**Work task**
Reproduce the data exactly.

**Entries supplied**
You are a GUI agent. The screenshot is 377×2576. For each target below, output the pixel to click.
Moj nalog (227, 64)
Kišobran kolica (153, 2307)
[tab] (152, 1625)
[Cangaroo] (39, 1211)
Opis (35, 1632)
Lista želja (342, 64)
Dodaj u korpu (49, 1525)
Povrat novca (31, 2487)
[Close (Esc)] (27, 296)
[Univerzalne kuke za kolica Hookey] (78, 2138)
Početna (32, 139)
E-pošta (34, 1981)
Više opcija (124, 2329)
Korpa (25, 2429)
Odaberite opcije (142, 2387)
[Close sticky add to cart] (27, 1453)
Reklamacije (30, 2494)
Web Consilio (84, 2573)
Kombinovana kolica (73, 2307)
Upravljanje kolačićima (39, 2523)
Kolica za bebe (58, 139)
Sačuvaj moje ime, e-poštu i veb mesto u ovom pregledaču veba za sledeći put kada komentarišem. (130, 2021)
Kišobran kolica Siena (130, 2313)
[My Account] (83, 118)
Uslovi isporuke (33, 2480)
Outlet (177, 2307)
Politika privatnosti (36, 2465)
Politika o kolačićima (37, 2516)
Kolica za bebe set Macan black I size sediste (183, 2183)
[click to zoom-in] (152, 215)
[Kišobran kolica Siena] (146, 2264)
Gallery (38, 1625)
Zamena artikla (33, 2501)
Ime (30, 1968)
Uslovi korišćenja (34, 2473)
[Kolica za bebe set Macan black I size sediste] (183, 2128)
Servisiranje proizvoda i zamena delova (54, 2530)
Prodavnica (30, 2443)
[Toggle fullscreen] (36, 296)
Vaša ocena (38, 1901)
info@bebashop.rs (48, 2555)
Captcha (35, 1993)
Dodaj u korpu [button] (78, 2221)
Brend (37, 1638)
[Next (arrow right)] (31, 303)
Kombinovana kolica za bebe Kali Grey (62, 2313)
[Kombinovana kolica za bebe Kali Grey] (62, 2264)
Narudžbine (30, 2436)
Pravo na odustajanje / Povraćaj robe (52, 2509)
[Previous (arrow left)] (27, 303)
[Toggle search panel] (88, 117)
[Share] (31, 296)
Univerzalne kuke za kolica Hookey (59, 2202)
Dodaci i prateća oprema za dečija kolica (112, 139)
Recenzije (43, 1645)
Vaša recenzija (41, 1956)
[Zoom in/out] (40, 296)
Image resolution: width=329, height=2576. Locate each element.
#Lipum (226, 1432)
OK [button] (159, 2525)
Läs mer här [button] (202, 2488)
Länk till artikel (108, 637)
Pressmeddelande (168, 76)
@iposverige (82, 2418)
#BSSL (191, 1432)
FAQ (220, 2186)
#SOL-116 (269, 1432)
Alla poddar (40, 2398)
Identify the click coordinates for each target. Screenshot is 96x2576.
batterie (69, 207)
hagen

**Result of the task**
You are a GUI agent. The screenshot is 377×2576. For each target below, output the pixel to click.
Moj nalog (227, 64)
Kišobran kolica (153, 2307)
[tab] (152, 1625)
[Cangaroo] (39, 1211)
Opis (35, 1632)
Lista želja (342, 64)
Dodaj u korpu (49, 1525)
Povrat novca (31, 2487)
[Close (Esc)] (27, 296)
[Univerzalne kuke za kolica Hookey] (78, 2138)
Početna (32, 139)
E-pošta (34, 1981)
Više opcija (124, 2329)
Korpa (25, 2429)
Odaberite opcije (142, 2387)
[Close sticky add to cart] (27, 1453)
Reklamacije (30, 2494)
Web Consilio (84, 2573)
Kombinovana kolica (73, 2307)
Upravljanje kolačićima (39, 2523)
Kolica za bebe (58, 139)
Sačuvaj moje ime, e-poštu i veb mesto u ovom pregledaču veba za sledeći put kada komentarišem. (130, 2021)
Kišobran kolica Siena (130, 2313)
[My Account] (83, 118)
Uslovi isporuke (33, 2480)
Outlet (177, 2307)
Politika privatnosti (36, 2465)
Politika o kolačićima (37, 2516)
Kolica za bebe set Macan black I size sediste (183, 2183)
[click to zoom-in] (152, 215)
[Kišobran kolica Siena] (146, 2264)
Gallery (38, 1625)
Zamena artikla (33, 2501)
Ime (30, 1968)
Uslovi korišćenja (34, 2473)
[Kolica za bebe set Macan black I size sediste] (183, 2128)
Servisiranje proizvoda i zamena delova (54, 2530)
Prodavnica (30, 2443)
[Toggle fullscreen] (36, 296)
Vaša ocena (38, 1901)
info@bebashop.rs (48, 2555)
Captcha (35, 1993)
Dodaj u korpu [button] (78, 2221)
Brend (37, 1638)
[Next (arrow right)] (31, 303)
Kombinovana kolica za bebe Kali Grey (62, 2313)
[Kombinovana kolica za bebe Kali Grey] (62, 2264)
Narudžbine (30, 2436)
Pravo na odustajanje / Povraćaj robe (52, 2509)
[Previous (arrow left)] (27, 303)
[Toggle search panel] (88, 117)
[Share] (31, 296)
Univerzalne kuke za kolica Hookey (59, 2202)
Dodaci i prateća oprema za dečija kolica (112, 139)
Recenzije (43, 1645)
Vaša recenzija (41, 1956)
[Zoom in/out] (40, 296)
Image resolution: width=329, height=2576. Locate each element.
#Lipum (226, 1432)
OK [button] (159, 2525)
Läs mer här [button] (202, 2488)
Länk till artikel (108, 637)
Pressmeddelande (168, 76)
@iposverige (82, 2418)
#BSSL (191, 1432)
FAQ (220, 2186)
#SOL-116 (269, 1432)
Alla poddar (40, 2398)
Identify the click coordinates for each target. Screenshot is 96x2576.
batterie (69, 207)
hagen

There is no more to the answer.